Last night in Cincinnati, Reds left fielder Scooter Gennett had a very good week. Gennett, who was not even supposed to be in the lineup before a batting practice-rainstorm altered manager Bryan Price's plans, entered the game with three home runs and 20 RBI for the season. He now has seven, and 30. He became just the 17th player in major league baseball history to hit four home runs in a game, and the first to do it since Josh Hamilton in 2012.
On Monday, Gennett had broken a 0-19 stretch with a seventh inning double against the Cardinals that ended up being the game winner. Gennett's night on Tuesday was a little less dramatic—at least on the scoreboard since the Reds trounced the Cardinals 13-1. Gennett's first at bat on Tuesday gave little notice of what was to come: a little flare single to left, driving in Billy Hamilton. Four home runs—including a grand slam—and nine RBI later, and he's getting curtain called in Cincinnati.

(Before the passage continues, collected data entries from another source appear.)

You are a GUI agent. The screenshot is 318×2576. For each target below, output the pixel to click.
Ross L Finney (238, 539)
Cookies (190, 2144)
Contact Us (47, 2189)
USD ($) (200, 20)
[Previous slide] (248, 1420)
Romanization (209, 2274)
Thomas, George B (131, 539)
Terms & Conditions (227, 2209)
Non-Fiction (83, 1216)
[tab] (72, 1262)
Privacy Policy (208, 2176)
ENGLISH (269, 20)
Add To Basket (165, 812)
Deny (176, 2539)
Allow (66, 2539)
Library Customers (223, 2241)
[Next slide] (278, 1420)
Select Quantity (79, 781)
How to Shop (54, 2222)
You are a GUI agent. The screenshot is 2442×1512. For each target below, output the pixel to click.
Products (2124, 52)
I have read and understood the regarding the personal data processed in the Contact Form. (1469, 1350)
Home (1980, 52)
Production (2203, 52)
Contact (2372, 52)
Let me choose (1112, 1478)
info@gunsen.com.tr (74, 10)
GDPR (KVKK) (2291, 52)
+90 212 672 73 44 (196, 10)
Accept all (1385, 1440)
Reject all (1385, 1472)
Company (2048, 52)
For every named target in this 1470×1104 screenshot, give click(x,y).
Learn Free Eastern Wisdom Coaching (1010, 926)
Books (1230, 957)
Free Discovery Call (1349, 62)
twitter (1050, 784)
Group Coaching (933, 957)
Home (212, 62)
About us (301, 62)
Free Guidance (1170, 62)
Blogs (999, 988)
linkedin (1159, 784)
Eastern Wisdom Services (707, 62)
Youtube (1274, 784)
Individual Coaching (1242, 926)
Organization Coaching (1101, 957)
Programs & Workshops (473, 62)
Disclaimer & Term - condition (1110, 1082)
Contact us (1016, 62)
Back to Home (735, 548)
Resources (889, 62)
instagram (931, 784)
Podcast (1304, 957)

His teammates had some fun with it after the game, talking about Gennett like he's the stalwart power hitter that makes the lineup click:
"When you've got Scooter on your team, everything's easy," Reds starter Tim Adleman joked after he went seven innings allowing just one run on three hits to earn his fourth win, and he was pretty much an afterthought as reporters waited for Gennett to finish stripping down to his underwear so that every single thing he wore – aside from his underwear – could be authenticated by Major League Baseball officials.
A raw offensive rating system that awards one point for every total base, walk, RBI, run scored, and stolen base rates this as the second best offensive performance in history.
After all of that, Gennett's name will now go down in history with the likes of Lou Gehrig, Willie Mays, Gil Hodges, and Shawn Green.